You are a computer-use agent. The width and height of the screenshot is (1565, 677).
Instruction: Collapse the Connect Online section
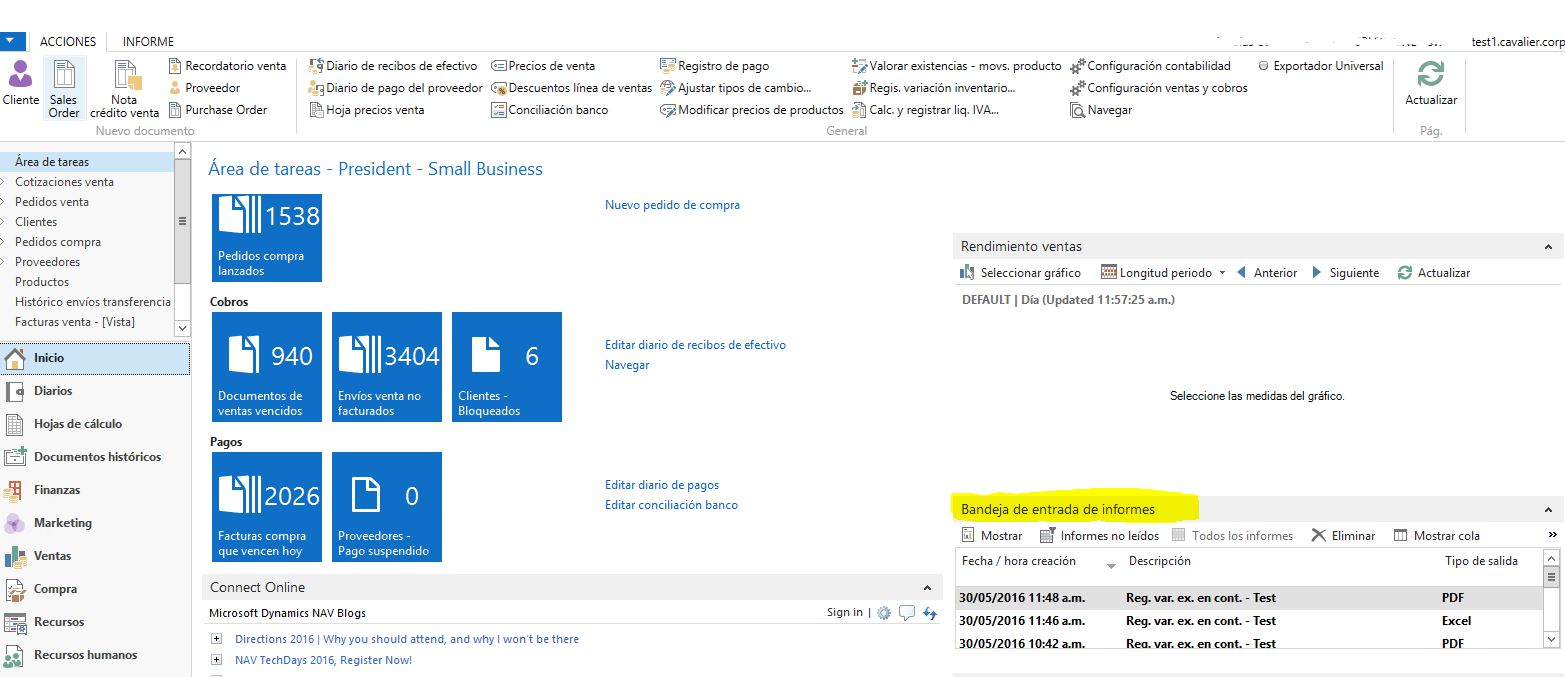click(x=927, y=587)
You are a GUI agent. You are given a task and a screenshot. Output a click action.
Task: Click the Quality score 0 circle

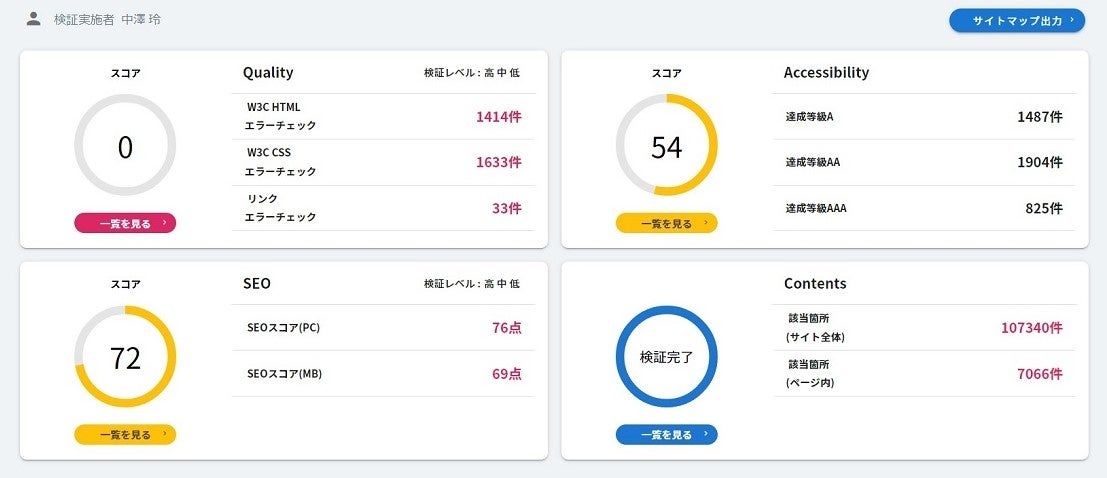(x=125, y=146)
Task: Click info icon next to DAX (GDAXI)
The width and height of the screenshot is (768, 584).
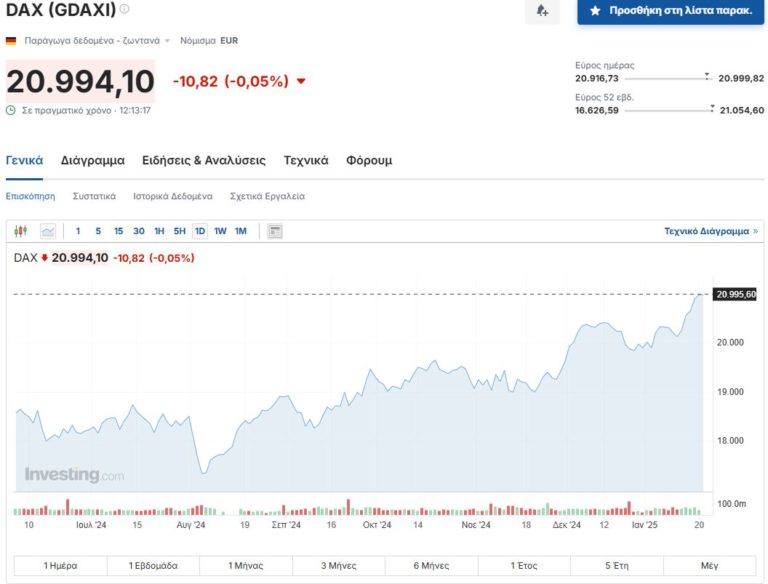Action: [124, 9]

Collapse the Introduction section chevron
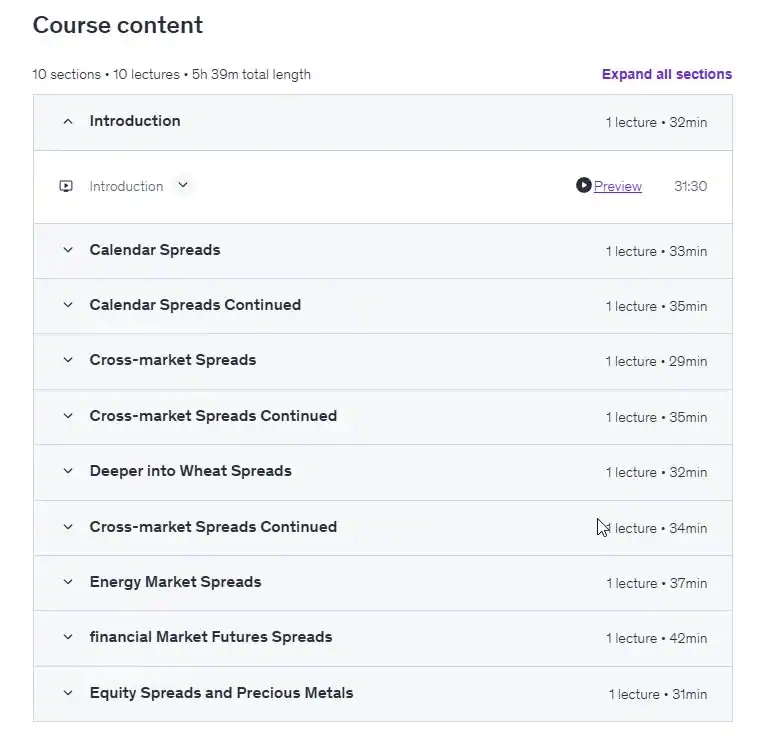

------------------------------

◆ **What you have to do**:
When copying the material, leave every image behind and keep each line verbatim.

◆ **Output**:
You are a computer-use agent. The width and height of the screenshot is (1565, 677).
Instruction: Collapse the Connect Online section
click(x=927, y=587)
You are a GUI agent. You are given a task and a screenshot. Output a click action.
Task: Click the Quality score 0 circle

(x=125, y=146)
Task: Click info icon next to DAX (GDAXI)
The width and height of the screenshot is (768, 584).
Action: [124, 9]

Collapse the Introduction section chevron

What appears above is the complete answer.